Several studies have examined the impact of a sudden intervention on changes in air pollution (see 15 for a review). For example, researchers used interrupted time-series designs to quantify the impact of the 1990 Dublin coal ban 16 and regression discontinuity to identify the arbitrary spatial impact of the China Huai River Policy 17 . An important feature of these studies is that they investigated abrupt and localized changes across a relatively short time span (Dublin coal ban) and spatial scale (Huai River policy) 18 . Because of the abrupt nature of these interventions, defining a hypothetical experiment in these studies was straightforward.

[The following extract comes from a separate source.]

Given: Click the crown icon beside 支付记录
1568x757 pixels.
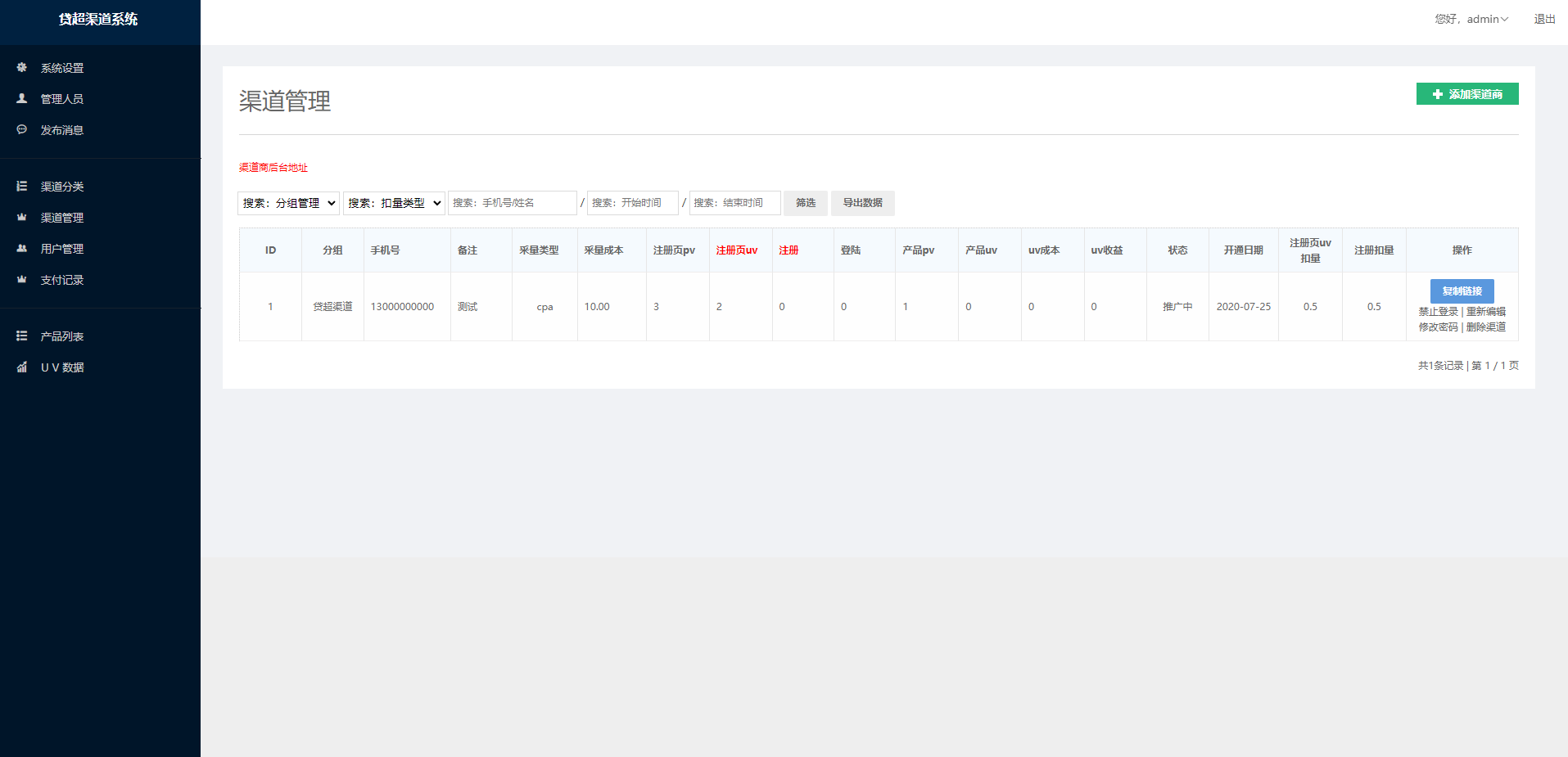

Similarly, we examined the effect of the abrupt lockdown measures implemented in response to the COVID-19 pandemic, which produced sudden and significant changes in how society functions, with decreases in road traffic, air traffic, and economic activity 19 . This provided us with an unprecedented opportunity to implement a quasi-experimental design with a well-defined control condition (no pandemic) to estimate the changes in air pollution because of the implementation of these extreme measures. In a quasi-experimental design, the researcher compares outcomes between a treatment group and a control group, just as in a classical experiment; but treatment status (in our context the COVID-19 related intervention) is determined by politics, an accident, a regulatory action, or some other action beyond the researcher's control (in our context the start of the pandemic). See 20 for a discussion of strengths and limitations of a quasi-experimental design. Furthermore, the spatial heterogeneity in the extent to which air pollution levels changed because of the lockdown measures allowed us to identify factors contributing to these changes.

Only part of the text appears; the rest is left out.